She’s so famous because of her marriage that it’s almost strange how down-to-earth and real she is. She’s one of those people who does not conceal where she’s at and what she’s feeling. She has a very forceful energetic personality yet at the same time there is a clear sense of vulnerability. Life is not always so easy for the duchess. Why, I cannot say because I don’t know. But it isn’t. Just like the rest of us, there are problems to be solved, issues to be dealt with. All personal, of course, as they always are.
Her royal title is a distraction that has nothing to do with the way she is, although everything to do with why we know her. She presents herself as a friend. She’s very at ease with people, at least she appears to be. There’s nothing grand or remote, which is a relief. In fact there were far grander personalities among the guests in the room yesterday. Although none of them royal duchesses, alas.
Dimitri told us about first meeting her and what she was like. Then she told how they met in Jamaica where she’d gone with her daughters. The night of the day they’d arrived she and her daughters had been invited to a party. She was jet-lagged and not really up for getting out but the girls wanted to go and pushed it, and so she did. There she met Prince Dimitri, and a friendship was born.
Dimitri had read a message sent by Andrew, the Duke of York in which he praised his former wife for many things and most especially for the way she’d been a mother to his daughters. It was very affectionate and respectful. There was also a video made last week of the two girls talking to their mother, congratulating her on being Mother of the Year, and expressing their pride and love. Tears welled up in the duchess’ eyes.
Afterwards she talked about how much it meant to her. She also referred to the fact that although divorced, they still share the same house. You got the impression that they’d probably be better off married. Although, who knows about these things. Yet, there she is, a single woman, and very much a single, woman, with two daughters, and needing to work.
She thanked Weight-Watchers for bringing her to America, and she thanked a business partner she met here.
I brought my camera along but when I got to her table to take her picture, it slipped from hand and fell to the floor with a clumping sound. Not a good sound. I picked it up and took the picture. It was fuzzy on the camera screen. So I took another. Still fuzzy. Then it was gone. The camera died.
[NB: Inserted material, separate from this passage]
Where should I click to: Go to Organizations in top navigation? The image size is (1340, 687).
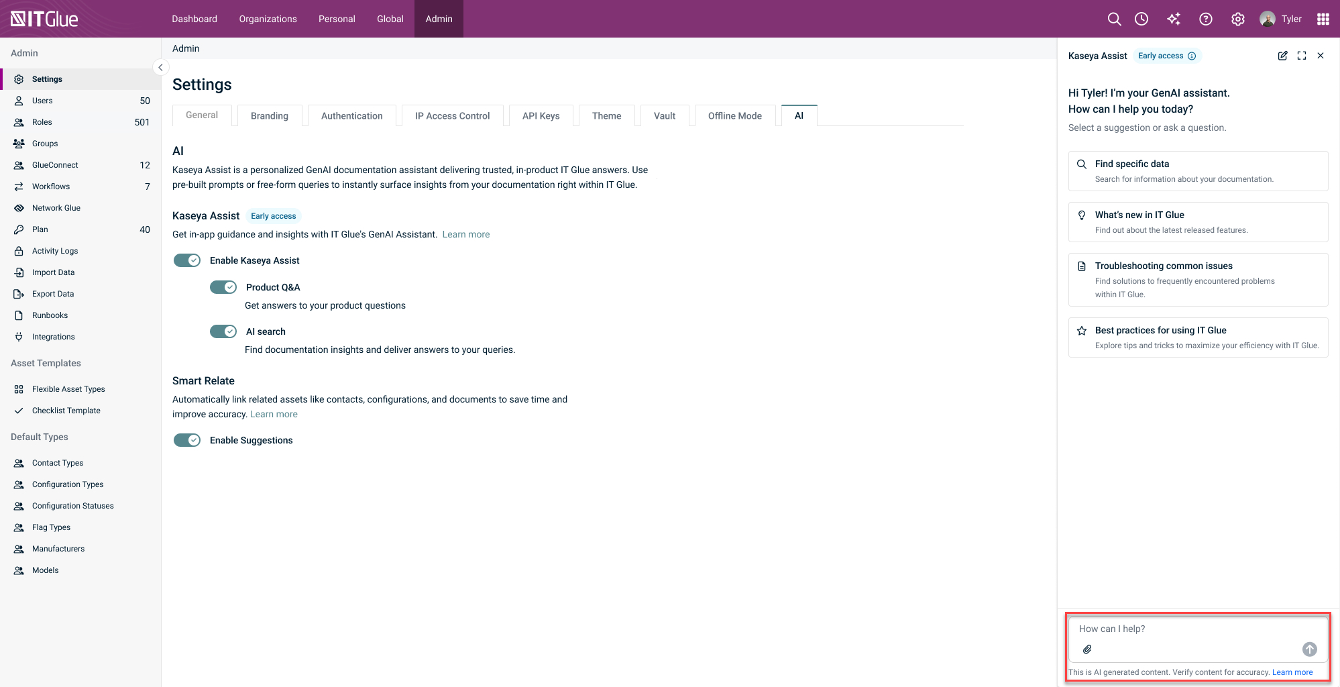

“I broke your camera,” the duchess said, seriously, even concerned. She hadn’t of course.
The camera was broken. Unusable. Damn. All my pictures were lost.
Although you don’t need another picture of the duchess known as Fergie. You know what she looks like. You even know what she is like. You like her. You can’t help it, and neither can she: she’s very likeable. And very much like many of us in this post-modern world: getting her act together and taking it on the road. Looking for the path and looking for the light.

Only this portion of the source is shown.